Herzog recalls other notable changes in the last 50 years, in many of which he played a role:

• Moving from the assumption that everyone understood what it means to be our kind of university, to an intentional effort to educate everyone about what makes us distinct
• The decision to allow the president, academic vice president and dean of the College of Arts and Sciences to be lay people
• Addition of female administrators
• Inclusion of students on university committees, giving them empowerment
• Being more cosmopolitan in recruiting, programmatic expansion, thinking bigger, playing in a larger athletic arena, and becoming more global
• “President McCulloh thinking bigger, imagining the John J. Hemmingson Center as more than just a student center. This is an example of students, faculty, staff and administrators all having a say in what we created, and is symbolic of what we are trying to be, a truly collaborative place,” Herzog says.
• The 2014 Opus Prize endeavor exposing Gonzaga students, colleagues and this community to the good that’s happening all over the world.

50 Years of Character
No recap of the past 50 years would be complete without Herzog’s insight into a few of Gonzaga’s “characters” through the years: “Dan Brajcich’s joy in goading good friend Rukavina, seeing Bud Barnes go from novice teacher to such a successful fundraiser, Jane Rinehart refusing to be intimidated by anyone in power, Betsy Downey teaching her male colleagues that a woman can be an effective leader, Jim Vache making sure the law faculty were engaged with the larger institution, Father Frank Costello standing up for his junior lay colleagues, Tony Wadden spewing ideas and outrageous jokes, Father Pat Carroll living life with enthusiasm and joy, Pat Twohy and Don Hackney creating the Rancid Band to produce bad rock and roll, and Franz Schneider producing impromptu eloquent defenses of the liberal arts. He admires and respects many more of his recent colleagues and is awed by the demonstration of the deep commitment to mission in our (non-teaching) staff’s everyday work.

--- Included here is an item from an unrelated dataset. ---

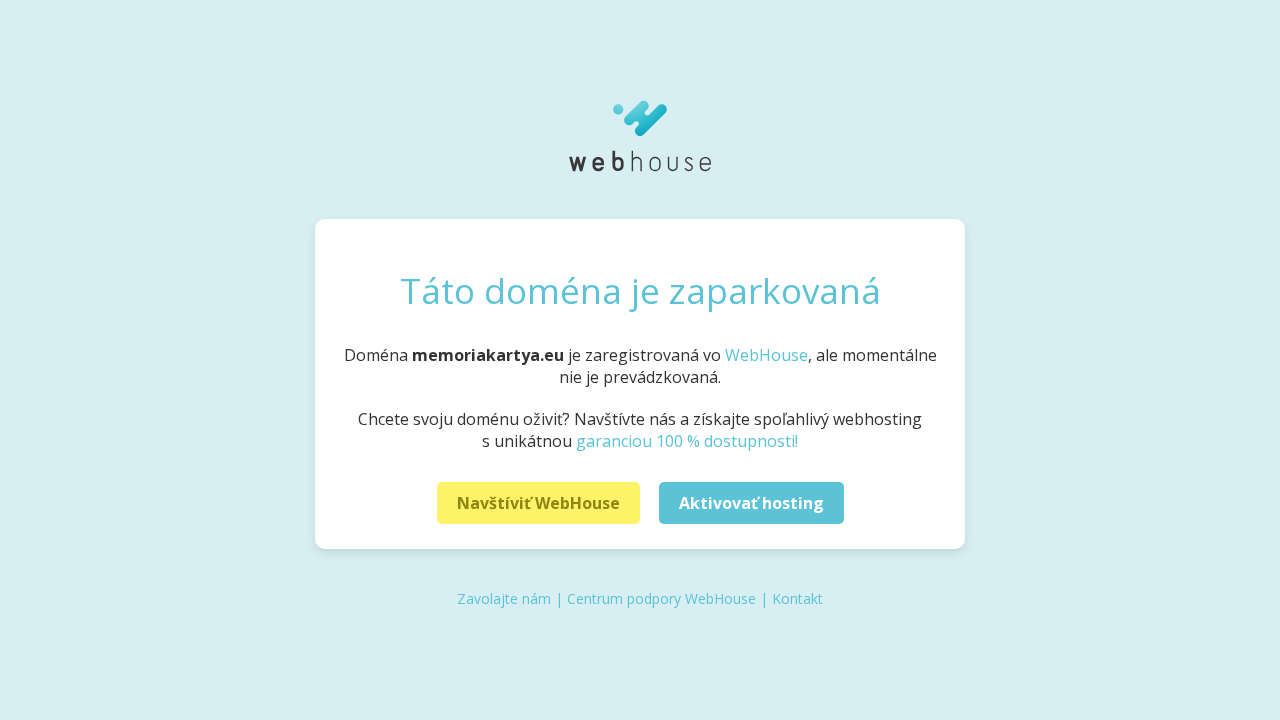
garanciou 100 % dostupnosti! (687, 441)
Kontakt (797, 598)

“Gonzaga has been, and is, a wonderful place,” Herzog continues. “I have never felt better about its willingness and ability to be the kind of place it aspires to be. Under President McCulloh’s leadership, it is turning more and more into an institution that can be truly proud of what it has accomplished and ever more certain that it can achieve everything it values and sets out to do.”